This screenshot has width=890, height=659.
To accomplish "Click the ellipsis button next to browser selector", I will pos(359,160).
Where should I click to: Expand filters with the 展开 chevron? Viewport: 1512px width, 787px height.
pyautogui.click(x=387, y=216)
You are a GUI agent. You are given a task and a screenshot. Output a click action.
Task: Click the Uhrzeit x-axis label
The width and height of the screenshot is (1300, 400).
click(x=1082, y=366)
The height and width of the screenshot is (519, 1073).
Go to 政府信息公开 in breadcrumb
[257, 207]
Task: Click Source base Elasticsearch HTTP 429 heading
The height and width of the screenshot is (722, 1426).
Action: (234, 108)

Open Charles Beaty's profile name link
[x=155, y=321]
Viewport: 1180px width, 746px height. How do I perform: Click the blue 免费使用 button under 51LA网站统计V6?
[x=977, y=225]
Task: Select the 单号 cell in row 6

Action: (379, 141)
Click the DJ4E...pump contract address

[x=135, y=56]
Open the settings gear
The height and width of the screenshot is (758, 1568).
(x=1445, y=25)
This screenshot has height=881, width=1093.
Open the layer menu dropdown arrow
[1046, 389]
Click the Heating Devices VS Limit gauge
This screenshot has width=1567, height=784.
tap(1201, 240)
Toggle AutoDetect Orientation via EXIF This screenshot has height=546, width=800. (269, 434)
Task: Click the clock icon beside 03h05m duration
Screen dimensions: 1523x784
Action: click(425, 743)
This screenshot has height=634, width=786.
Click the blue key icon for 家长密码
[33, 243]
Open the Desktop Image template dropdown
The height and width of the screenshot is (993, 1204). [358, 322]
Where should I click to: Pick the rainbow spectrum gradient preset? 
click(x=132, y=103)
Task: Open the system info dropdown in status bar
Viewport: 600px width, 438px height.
· · · · · · ·
=== Your assignment ===
Please reproduce all of the records exactly as they stand.

=== Finished exercise ===
This screenshot has width=890, height=659.
To accomplish "Click the ellipsis button next to browser selector", I will pos(359,160).
Where should I click to: Expand filters with the 展开 chevron? Viewport: 1512px width, 787px height.
pyautogui.click(x=387, y=216)
You are a GUI agent. You are given a task and a screenshot. Output a click action.
Task: Click the Uhrzeit x-axis label
The width and height of the screenshot is (1300, 400).
click(x=1082, y=366)
The height and width of the screenshot is (519, 1073).
Go to 政府信息公开 in breadcrumb
[257, 207]
Task: Click Source base Elasticsearch HTTP 429 heading
The height and width of the screenshot is (722, 1426).
Action: (234, 108)

Open Charles Beaty's profile name link
[x=155, y=321]
Viewport: 1180px width, 746px height. How do I perform: Click the blue 免费使用 button under 51LA网站统计V6?
[x=977, y=225]
Task: Select the 单号 cell in row 6

Action: (379, 141)
Click the DJ4E...pump contract address

[x=135, y=56]
Open the settings gear
The height and width of the screenshot is (758, 1568).
(x=1445, y=25)
This screenshot has height=881, width=1093.
Open the layer menu dropdown arrow
[1046, 389]
Click the Heating Devices VS Limit gauge
This screenshot has width=1567, height=784.
tap(1201, 240)
Toggle AutoDetect Orientation via EXIF This screenshot has height=546, width=800. (269, 434)
Task: Click the clock icon beside 03h05m duration
Screen dimensions: 1523x784
Action: click(425, 743)
This screenshot has height=634, width=786.
Click the blue key icon for 家长密码
[33, 243]
Open the Desktop Image template dropdown
The height and width of the screenshot is (993, 1204). [358, 322]
Where should I click to: Pick the rainbow spectrum gradient preset? 
click(x=132, y=103)
Task: Open the system info dropdown in status bar
Viewport: 600px width, 438px height.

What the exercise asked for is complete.